Questions to answer:
A. In the plantation walk account, for about how long had the group walked before turning back?
B. Print the stretch of the plantation walk account from "The women fussed" through "they called it.".
C. List every word or phrase that the plantation walk account places inside quotation marks.

Text shown:
------

It was noticeably cooler as we made our way through the plantation, the “hill” was more of a gentle incline nothing too strenuous very pleasant the views were wonderful. The cousin chatted away in SL with the sister (principle of the local school) translating for me. I was informed there had been some heavy rains recently which were making it difficult to collect the sap. It is a profitable business, the majority of the rubber stays in SL for tyre manufacture with some exported.

As we approached the ridge the kids were busy pointing out the small herd of goats that belonged to the people who had acquired some of the government land to try to make a living. Their accommodation was making shift and basic with one family living and sleeping in the same space. They came out to look at the “walking party” and offered us water from the stream, much appreciated. At the top we stood to admire the view, miles of forest stretched around me, a mix of pines and palms. I was informed on a clear day the infamous Adams Peak could be seen from here, – now that would be a climb and it’s on my list of “to do’s in SL”. The kids and I were keen to continue but the olds decided I’d be better coming back to do more another day. We had walked for about an hour; they were concerned about the light, so we wandered back the same path. The footwear had served its purpose, I reassured the welcome party, who were informed I would partake in a coconut drink. Mr S proudly told them I had drunk Tempali (king coconut) from his garden, therefore I was offered green coconut, it was refreshing and not as bitter as the king coconut. When finished drinking, the coconut was split open and I ate the white flesh within, delicious !

The women fussed over me arranging which bathroom I would use, as they all had different facilities, all indoors, they wanted me to use the most modern of the 3, as I have adapted to SL ways any of the 3 were fine by me, but being a guest I accepted their offer and went and had my “body wash” as they called it.

------

Saved entries
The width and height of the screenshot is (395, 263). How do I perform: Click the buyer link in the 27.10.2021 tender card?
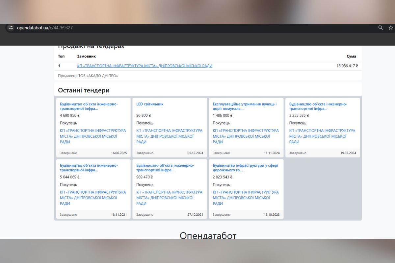[x=169, y=198]
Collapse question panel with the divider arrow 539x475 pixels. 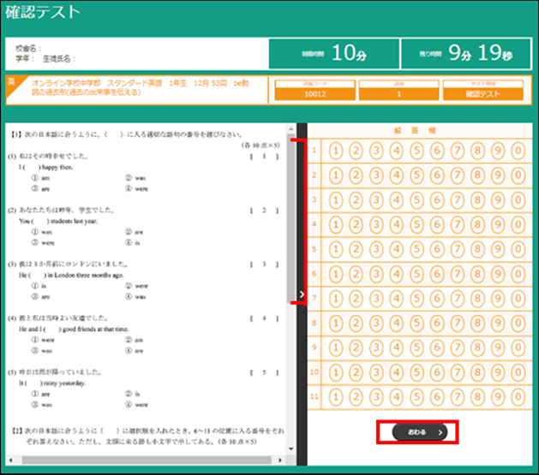[x=302, y=295]
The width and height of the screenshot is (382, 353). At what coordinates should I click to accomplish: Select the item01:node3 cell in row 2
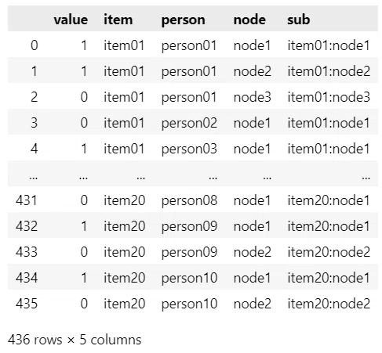point(329,97)
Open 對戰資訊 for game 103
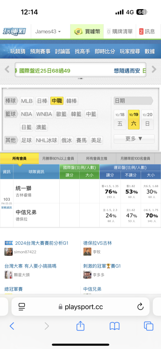The width and height of the screenshot is (161, 349). click(x=7, y=207)
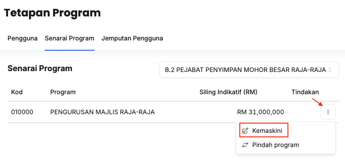Open the three-dot Tindakan actions menu
The image size is (345, 160).
328,112
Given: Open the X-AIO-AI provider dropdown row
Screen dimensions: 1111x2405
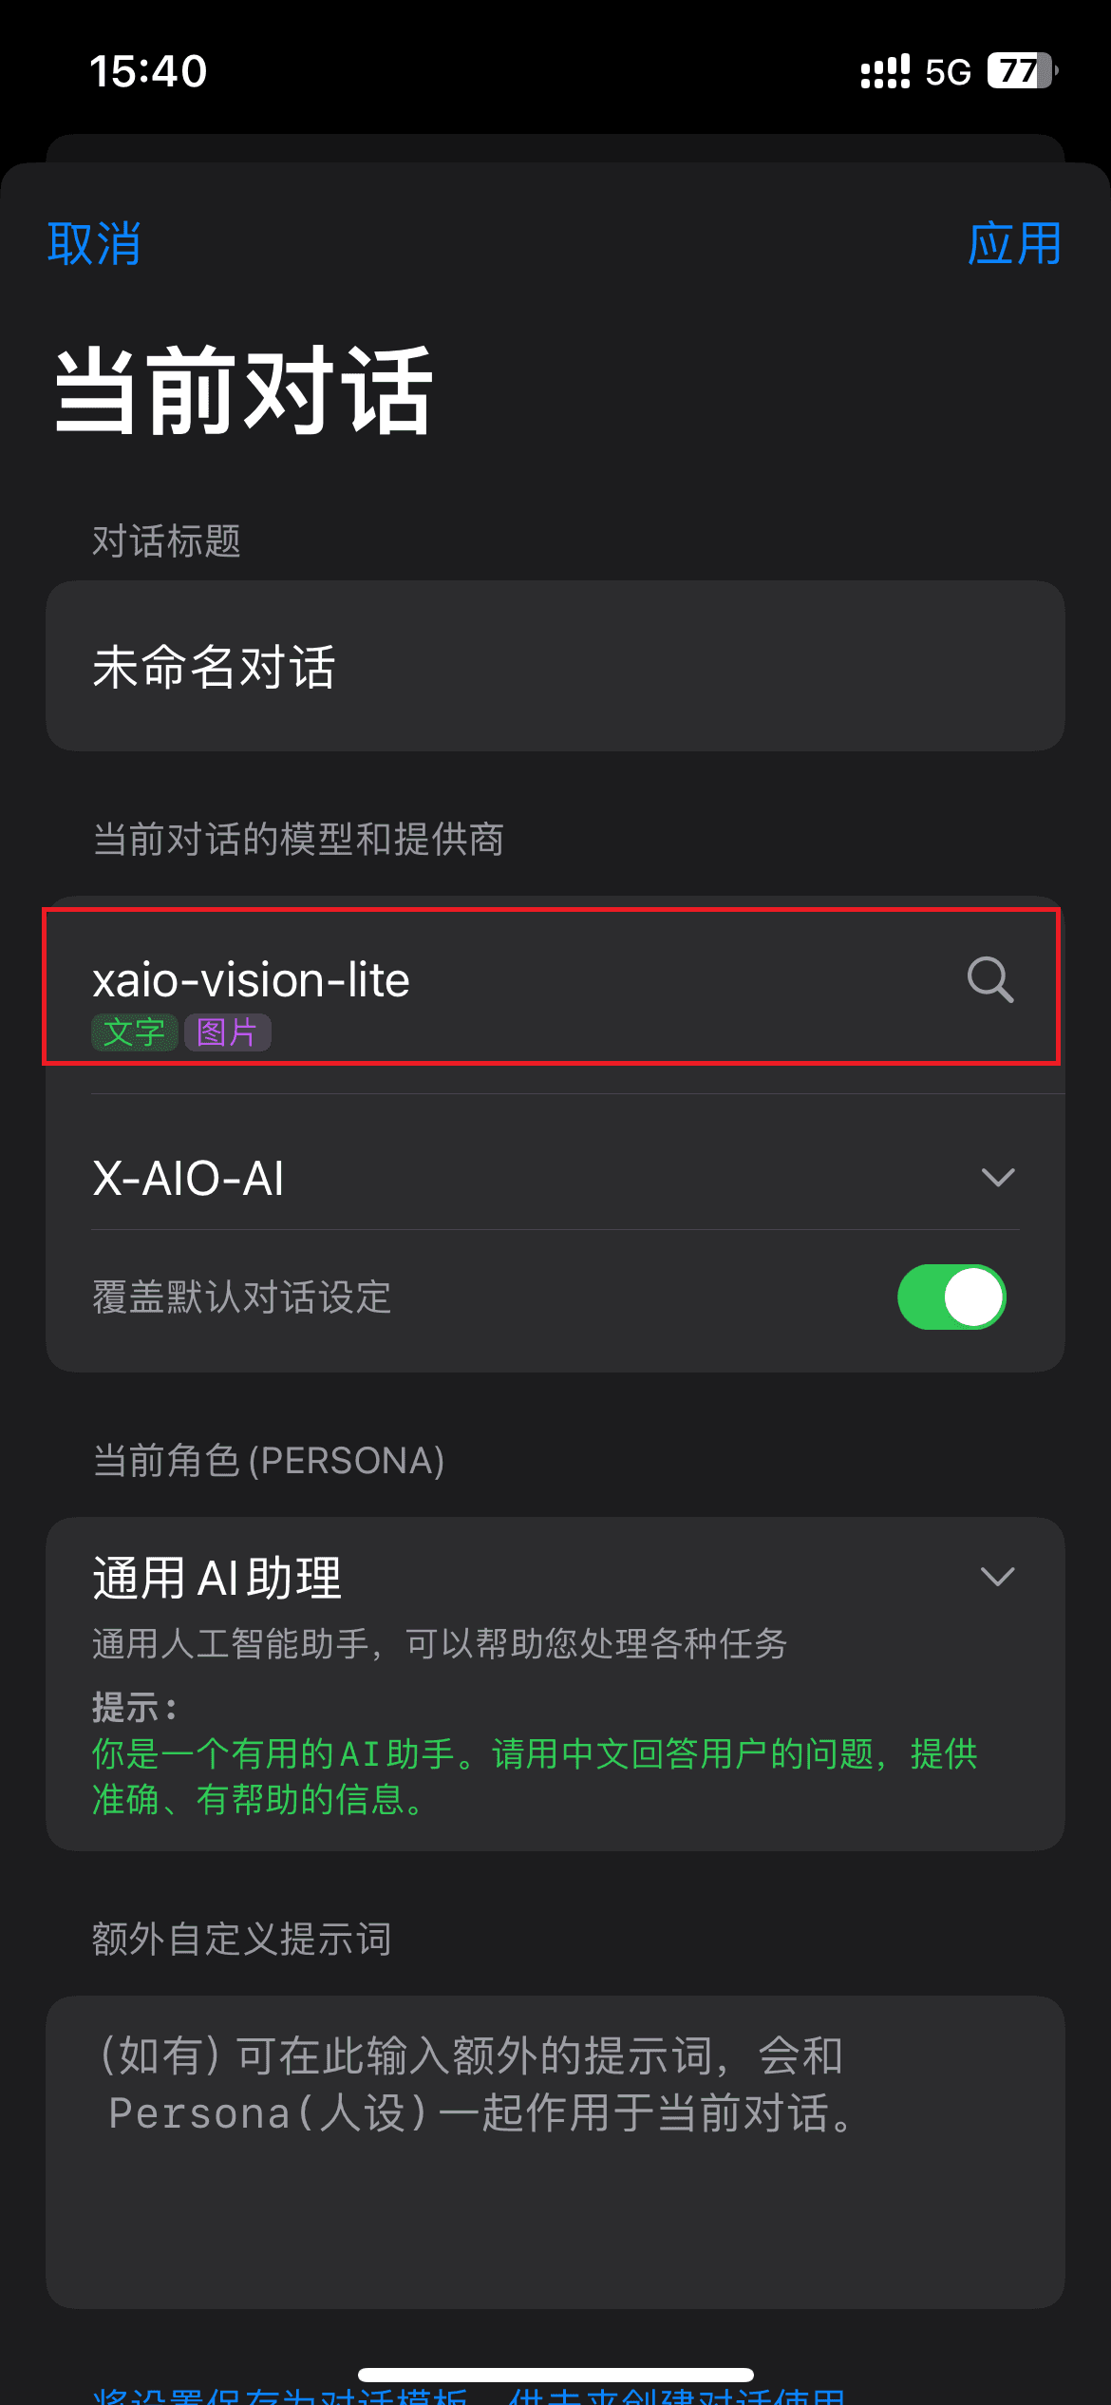Looking at the screenshot, I should tap(556, 1178).
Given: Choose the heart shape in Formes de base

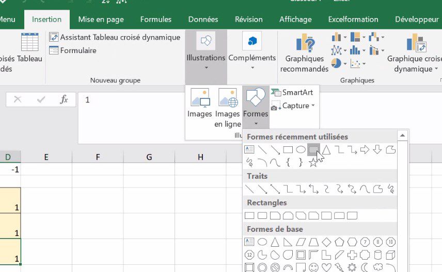Looking at the screenshot, I should click(x=326, y=267).
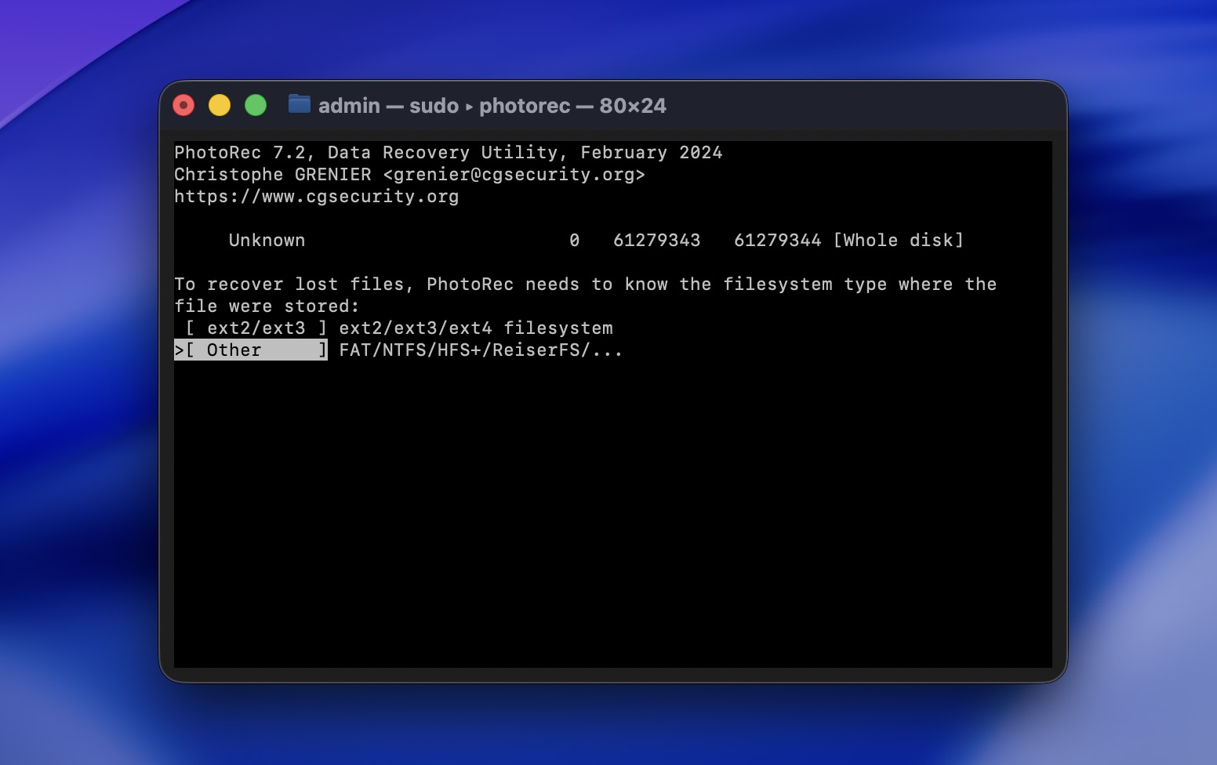Click the 'FAT/NTFS/HFS+/ReiserFS/...' description text
The image size is (1217, 765).
480,350
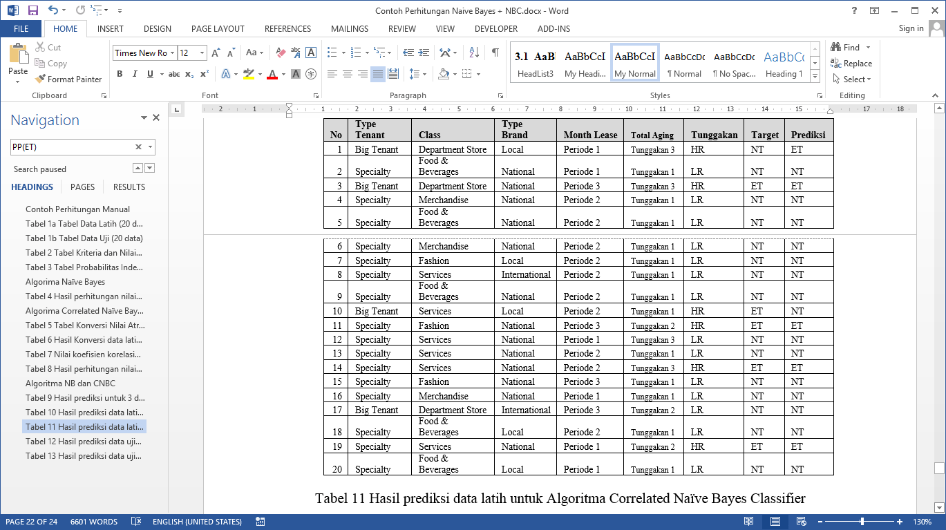Toggle Subscript formatting
This screenshot has width=946, height=530.
(x=189, y=74)
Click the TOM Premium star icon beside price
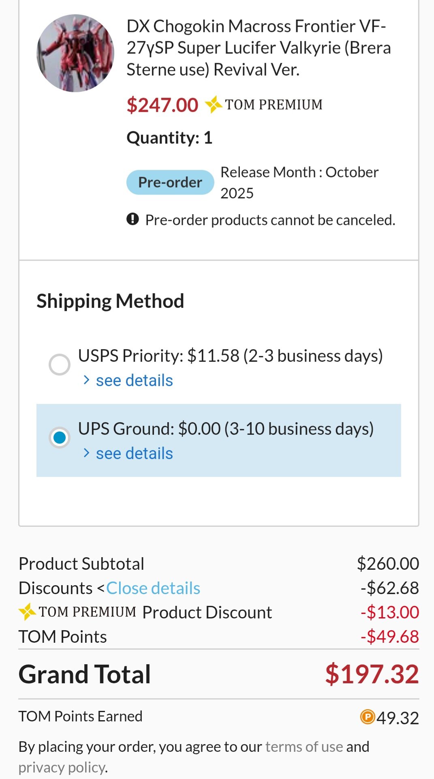Screen dimensions: 434x779 point(214,105)
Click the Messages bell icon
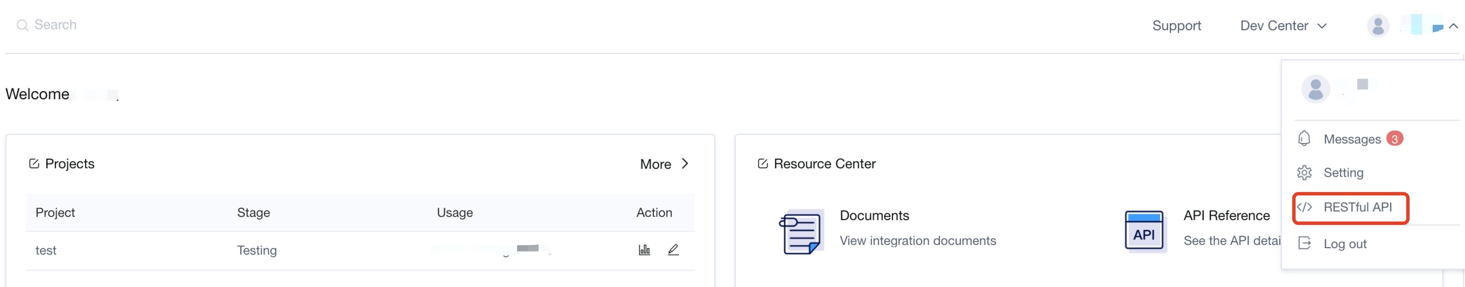The width and height of the screenshot is (1465, 287). click(1304, 138)
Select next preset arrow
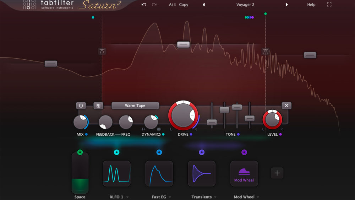Image resolution: width=355 pixels, height=200 pixels. point(287,5)
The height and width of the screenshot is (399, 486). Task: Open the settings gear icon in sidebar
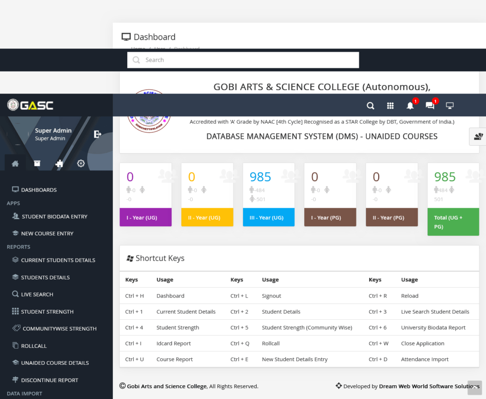[x=81, y=163]
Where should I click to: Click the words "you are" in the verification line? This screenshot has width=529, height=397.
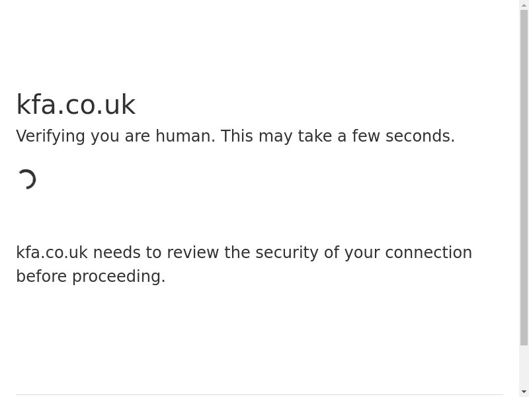click(x=120, y=136)
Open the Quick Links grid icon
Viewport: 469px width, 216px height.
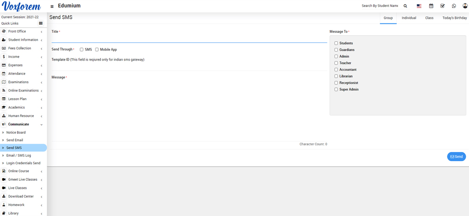pyautogui.click(x=41, y=23)
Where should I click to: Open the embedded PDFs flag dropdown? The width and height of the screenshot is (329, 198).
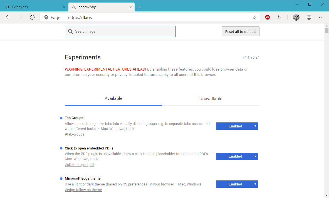(x=237, y=156)
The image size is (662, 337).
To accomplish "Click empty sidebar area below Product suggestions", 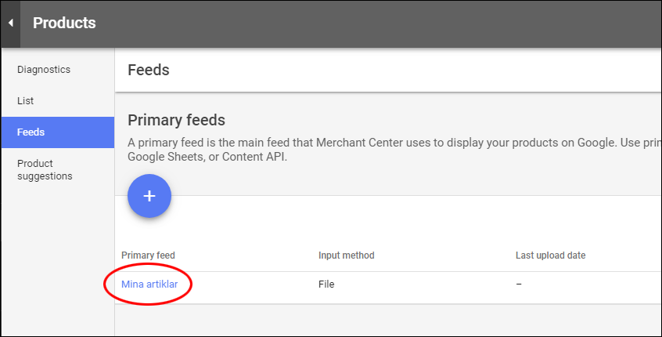I will 57,259.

------

Task answers:
A. About an hour.

B.
The women fussed over me arranging which bathroom I would use, as they all had different facilities, all indoors, they wanted me to use the most modern of the 3, as I have adapted to SL ways any of the 3 were fine by me, but being a guest I accepted their offer and went and had my “body wash” as they called it.

C.
hill
walking party
to do’s in SL
body wash